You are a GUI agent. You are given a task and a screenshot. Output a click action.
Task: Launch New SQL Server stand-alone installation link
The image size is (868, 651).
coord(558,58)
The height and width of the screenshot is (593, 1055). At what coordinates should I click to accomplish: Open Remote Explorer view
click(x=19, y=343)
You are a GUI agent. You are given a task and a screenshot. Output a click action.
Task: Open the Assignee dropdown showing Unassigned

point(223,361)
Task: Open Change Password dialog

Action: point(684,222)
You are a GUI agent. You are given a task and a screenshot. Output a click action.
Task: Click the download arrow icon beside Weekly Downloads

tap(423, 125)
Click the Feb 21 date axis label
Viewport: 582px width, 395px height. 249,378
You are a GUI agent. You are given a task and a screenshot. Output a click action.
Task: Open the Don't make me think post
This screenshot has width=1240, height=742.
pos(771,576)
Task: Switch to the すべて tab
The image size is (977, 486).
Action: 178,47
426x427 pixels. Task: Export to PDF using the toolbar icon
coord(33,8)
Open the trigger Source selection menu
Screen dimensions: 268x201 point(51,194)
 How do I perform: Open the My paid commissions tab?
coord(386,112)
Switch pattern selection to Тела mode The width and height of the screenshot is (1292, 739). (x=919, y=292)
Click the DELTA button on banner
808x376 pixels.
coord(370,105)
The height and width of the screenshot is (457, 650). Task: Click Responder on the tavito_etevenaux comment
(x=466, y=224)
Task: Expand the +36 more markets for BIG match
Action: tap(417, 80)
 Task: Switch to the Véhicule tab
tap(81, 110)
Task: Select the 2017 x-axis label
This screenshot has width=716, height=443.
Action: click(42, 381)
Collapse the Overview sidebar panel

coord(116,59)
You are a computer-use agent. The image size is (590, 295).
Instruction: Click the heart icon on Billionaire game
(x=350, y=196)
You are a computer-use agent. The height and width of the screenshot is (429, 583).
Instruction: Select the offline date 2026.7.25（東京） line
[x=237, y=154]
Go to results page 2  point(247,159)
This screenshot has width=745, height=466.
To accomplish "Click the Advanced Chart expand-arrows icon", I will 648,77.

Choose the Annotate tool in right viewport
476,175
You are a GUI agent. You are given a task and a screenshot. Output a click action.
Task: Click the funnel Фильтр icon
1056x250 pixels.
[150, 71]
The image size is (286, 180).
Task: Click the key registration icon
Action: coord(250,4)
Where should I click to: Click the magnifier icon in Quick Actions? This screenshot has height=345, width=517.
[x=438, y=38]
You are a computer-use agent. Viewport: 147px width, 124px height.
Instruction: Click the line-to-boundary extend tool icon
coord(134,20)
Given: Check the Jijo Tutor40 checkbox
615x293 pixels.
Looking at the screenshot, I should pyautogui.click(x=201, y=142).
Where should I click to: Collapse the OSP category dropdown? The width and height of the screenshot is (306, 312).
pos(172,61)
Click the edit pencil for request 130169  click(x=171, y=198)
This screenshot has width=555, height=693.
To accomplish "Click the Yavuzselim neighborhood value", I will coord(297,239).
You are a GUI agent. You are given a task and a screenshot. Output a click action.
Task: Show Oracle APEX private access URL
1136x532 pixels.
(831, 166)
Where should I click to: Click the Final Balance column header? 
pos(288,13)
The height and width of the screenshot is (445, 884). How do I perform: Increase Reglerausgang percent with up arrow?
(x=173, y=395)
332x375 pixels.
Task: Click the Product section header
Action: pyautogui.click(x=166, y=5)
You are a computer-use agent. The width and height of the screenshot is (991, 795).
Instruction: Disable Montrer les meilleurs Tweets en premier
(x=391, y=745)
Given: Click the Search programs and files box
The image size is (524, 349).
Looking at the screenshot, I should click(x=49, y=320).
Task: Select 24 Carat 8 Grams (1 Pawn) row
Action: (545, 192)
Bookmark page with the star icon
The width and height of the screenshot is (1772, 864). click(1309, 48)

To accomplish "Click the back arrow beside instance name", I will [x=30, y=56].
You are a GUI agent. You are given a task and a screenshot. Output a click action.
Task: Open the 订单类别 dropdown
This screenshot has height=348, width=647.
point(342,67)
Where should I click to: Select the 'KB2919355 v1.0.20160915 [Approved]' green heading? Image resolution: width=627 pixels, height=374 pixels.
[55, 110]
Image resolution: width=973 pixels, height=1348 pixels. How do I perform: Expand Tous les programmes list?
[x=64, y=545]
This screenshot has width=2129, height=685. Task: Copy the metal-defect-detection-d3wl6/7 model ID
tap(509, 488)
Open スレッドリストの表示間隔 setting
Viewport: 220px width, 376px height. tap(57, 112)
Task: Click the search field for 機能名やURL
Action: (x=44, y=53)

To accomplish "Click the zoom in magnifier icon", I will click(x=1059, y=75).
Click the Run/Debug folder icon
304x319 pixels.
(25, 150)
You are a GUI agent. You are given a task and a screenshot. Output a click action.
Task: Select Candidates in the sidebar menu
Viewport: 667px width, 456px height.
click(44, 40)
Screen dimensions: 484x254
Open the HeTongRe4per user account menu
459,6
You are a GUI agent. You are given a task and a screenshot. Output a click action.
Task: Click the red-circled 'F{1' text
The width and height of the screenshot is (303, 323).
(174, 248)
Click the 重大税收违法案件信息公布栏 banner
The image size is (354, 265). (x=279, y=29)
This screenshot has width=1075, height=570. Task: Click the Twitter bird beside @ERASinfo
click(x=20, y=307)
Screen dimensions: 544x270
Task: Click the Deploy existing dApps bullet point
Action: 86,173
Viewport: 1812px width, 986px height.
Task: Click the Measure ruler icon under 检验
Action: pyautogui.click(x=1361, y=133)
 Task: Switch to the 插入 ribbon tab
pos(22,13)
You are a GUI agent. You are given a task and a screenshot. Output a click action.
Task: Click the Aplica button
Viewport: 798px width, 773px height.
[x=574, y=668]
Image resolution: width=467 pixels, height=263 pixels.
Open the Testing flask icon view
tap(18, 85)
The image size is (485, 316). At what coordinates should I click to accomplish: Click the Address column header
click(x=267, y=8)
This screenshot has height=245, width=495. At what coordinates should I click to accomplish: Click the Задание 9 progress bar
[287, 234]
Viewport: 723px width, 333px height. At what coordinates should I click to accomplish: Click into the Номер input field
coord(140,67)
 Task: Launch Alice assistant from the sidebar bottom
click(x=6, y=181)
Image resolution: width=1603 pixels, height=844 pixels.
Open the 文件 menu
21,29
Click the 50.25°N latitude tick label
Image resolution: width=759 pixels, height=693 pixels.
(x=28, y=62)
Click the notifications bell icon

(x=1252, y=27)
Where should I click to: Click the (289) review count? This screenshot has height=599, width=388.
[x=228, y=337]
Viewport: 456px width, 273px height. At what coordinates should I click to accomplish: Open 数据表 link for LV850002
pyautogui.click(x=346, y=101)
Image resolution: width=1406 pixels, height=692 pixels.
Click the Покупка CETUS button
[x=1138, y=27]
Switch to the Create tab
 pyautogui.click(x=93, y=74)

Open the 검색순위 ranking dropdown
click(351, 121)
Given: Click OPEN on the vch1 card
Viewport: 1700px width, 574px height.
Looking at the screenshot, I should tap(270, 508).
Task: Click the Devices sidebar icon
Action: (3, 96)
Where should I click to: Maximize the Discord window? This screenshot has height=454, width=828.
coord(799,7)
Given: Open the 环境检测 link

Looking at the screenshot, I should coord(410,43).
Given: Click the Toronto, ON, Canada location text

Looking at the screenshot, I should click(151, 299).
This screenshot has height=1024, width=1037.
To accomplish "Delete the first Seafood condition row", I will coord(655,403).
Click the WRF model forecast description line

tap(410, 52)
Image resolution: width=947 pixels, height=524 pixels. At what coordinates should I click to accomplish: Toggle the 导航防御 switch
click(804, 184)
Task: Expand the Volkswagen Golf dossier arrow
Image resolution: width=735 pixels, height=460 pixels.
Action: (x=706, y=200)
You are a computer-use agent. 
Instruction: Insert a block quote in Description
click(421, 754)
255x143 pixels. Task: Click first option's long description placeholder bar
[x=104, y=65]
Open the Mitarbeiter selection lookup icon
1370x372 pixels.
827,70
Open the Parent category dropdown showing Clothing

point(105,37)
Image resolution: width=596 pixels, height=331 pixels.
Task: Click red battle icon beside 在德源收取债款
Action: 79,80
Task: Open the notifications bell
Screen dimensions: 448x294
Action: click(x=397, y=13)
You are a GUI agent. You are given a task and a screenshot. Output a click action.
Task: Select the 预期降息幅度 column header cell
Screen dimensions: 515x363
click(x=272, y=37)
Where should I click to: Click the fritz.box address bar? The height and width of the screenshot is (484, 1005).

------------------------------------------------

- ACTIVITY -
A single number is the expected reply: the number of lines in the listing that contain the string "computer".

- YOUR RESPONSE -
5